In contrast, our study introduces a robust data pre-processing technique for YOLOv8, which includes noise reduction, data restructuring, and normalization. These strategies significantly enhance the clarity of small object boundaries and improve detection accuracy across all classes in the DOTA-v1.5 dataset. By utilizing 50 epochs for training and encompassing all relevant categories for small object detection, our approach not only achieves a higher mAP but also establishes a new standard for processing speed and efficiency. Furthermore, our comprehensive evaluation—encompassing confusion matrices and performance metrics—addresses gaps left by prior studies [
19,
20,
26,
27], underscoring the importance of rigorous evaluation and thorough analysis in advancing the field.
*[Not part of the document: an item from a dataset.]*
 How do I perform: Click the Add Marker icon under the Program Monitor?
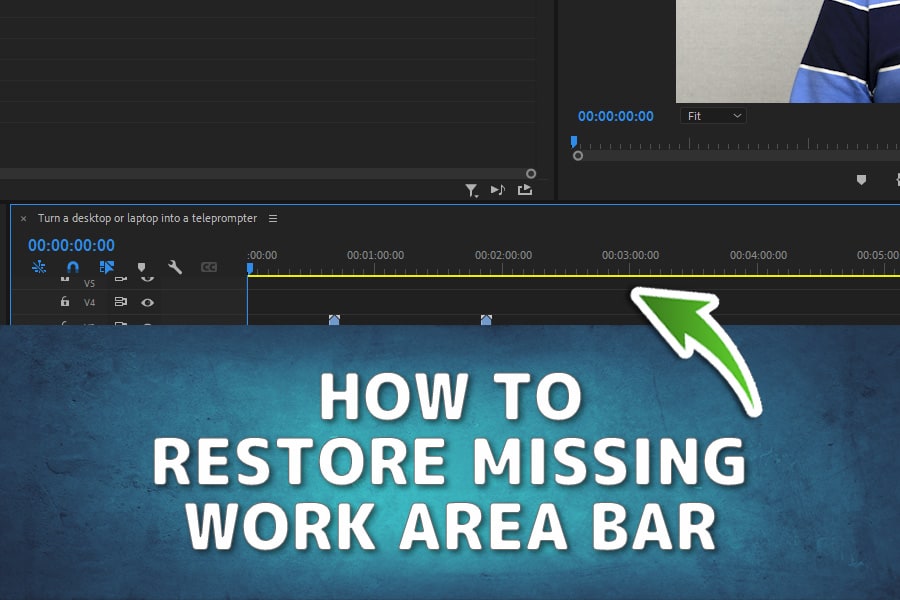pos(862,178)
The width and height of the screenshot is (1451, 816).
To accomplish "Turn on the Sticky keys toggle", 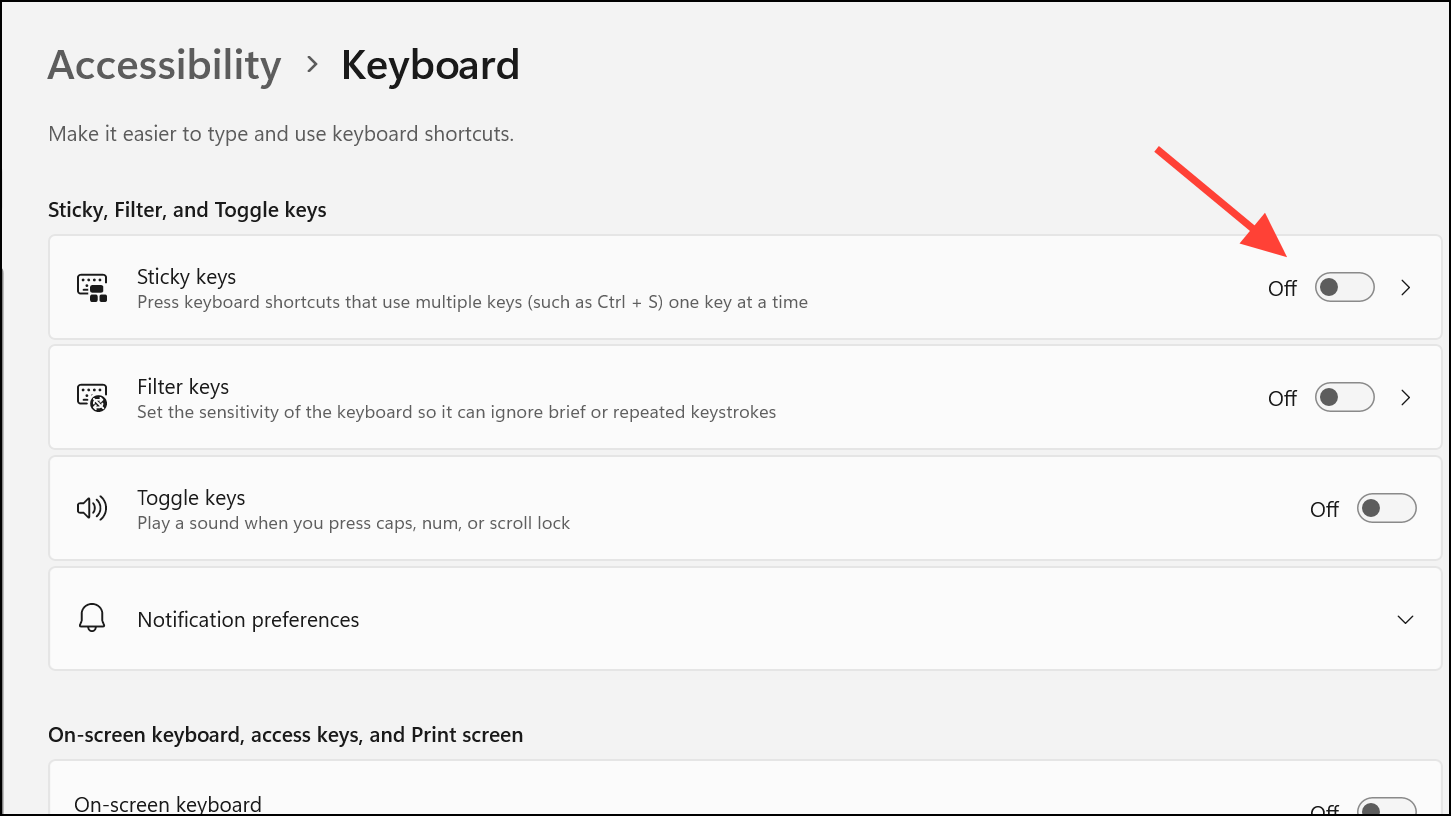I will tap(1344, 288).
Future research directions should focus on enhancing the model’s capabilities for detecting small objects. This could involve integrating multi-scale detection techniques to identify small objects at various resolutions or exploring advanced architectures, such as YOLOv10, that may offer improved feature-extraction capabilities. Additionally, experimenting with hybrid approaches that combine traditional object detection methods with deep learning techniques could yield beneficial results. Although our benchmarking analysis provides valuable insights, there remains significant potential for improving model performance in detecting small objects, particularly by addressing the limitations of current pre-processing techniques.
Moreover, future research should explore the implementation of more robust data-augmentation strategies that simulate diverse real-world scenarios, enhancing model robustness against varying conditions. While our evaluation metrics offer a clearer understanding of model effectiveness, ongoing development and refinement are necessary to advance small object detection in aerial imagery. By acknowledging these limitations and pursuing these research directions, we aim to contribute to the ongoing advancement of accurate and efficient techniques for small object detection, ultimately improving the applicability and reliability of such models in practical applications.